First Author | Paliege A | Year | 2012 |
Journal | Am J Physiol Renal Physiol | Volume | 302 |
Issue | 7 | Pages | F865-74 |
PubMed ID | 22218592 | Mgi Jnum | J:182432 |
Mgi Id | MGI:5315635 | Doi | 10.1152/ajprenal.00222.2011 |
Citation | Paliege A, et al. (2012) Group VIA phospholipase A2 is a target for vasopressin signaling in the thick ascending limb. Am J Physiol Renal Physiol 302(7):F865-74 |
abstractText | Na(+)-K(+)-2Cl(-) cotransporter (NKCC2)-mediated NaCl reabsorption in the thick ascending limb (TAL) is stimulated by AVP via V2 receptor/PKA/cAMP signaling. This process is antagonized by locally produced eicosanoids such as 20-HETE or prostaglandin E(2), which are synthesized in a phospholipase A(2)-dependent reaction cascade. Using microarray-based gene expression analysis, we found evidence for an AVP-dependent downregulation of the calcium-independent isoform of PLA(2), iPLA(2)beta, in the outer medulla of rats. In the present study, we therefore examined the contribution of iPLA(2)beta to NKCC2 regulation. Immunoreactive iPLA(2)beta protein was detected in cultured mTAL cells as well as in the entire TAL of rodents and humans with the exception of the macula densa.

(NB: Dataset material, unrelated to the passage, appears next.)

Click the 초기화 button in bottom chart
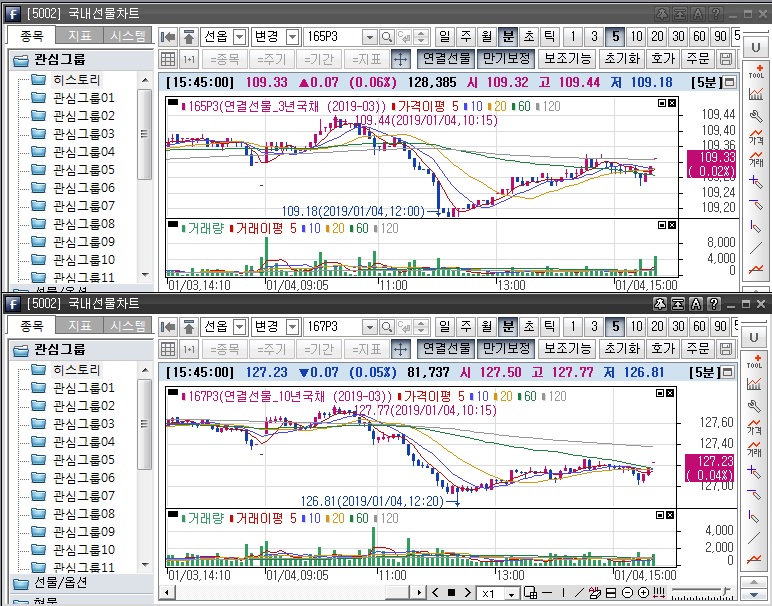The height and width of the screenshot is (606, 772). pyautogui.click(x=621, y=349)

Administration of the V2 receptor-selective agonist desmopressin (5 ng/h; 3 days) to AVP-deficient diabetes insipidus rats increased outer medullary phosphorylated NKCC2 (pNKCC2) levels more than twofold in association with a marked reduction in iPLA(2)beta abundance (-65%; P < 0.05), thus confirming microarray results. Inhibition of iPLA(2)beta in Sprague-Dawley rats with FKGK 11 (0.5 muM) or in mTAL cells with FKGK 11 (10 muM) or (S)-bromoenol lactone (5 muM) for 1 h markedly increased pNKCC2 levels without affecting total NKCC2 expression. Collectively, these data indicate that iPLA(2)beta acts as an inhibitory modulator of NKCC2 activity and suggest that downregulation of iPLA(2)beta may be a relevant step in AVP-mediated urine concentration. |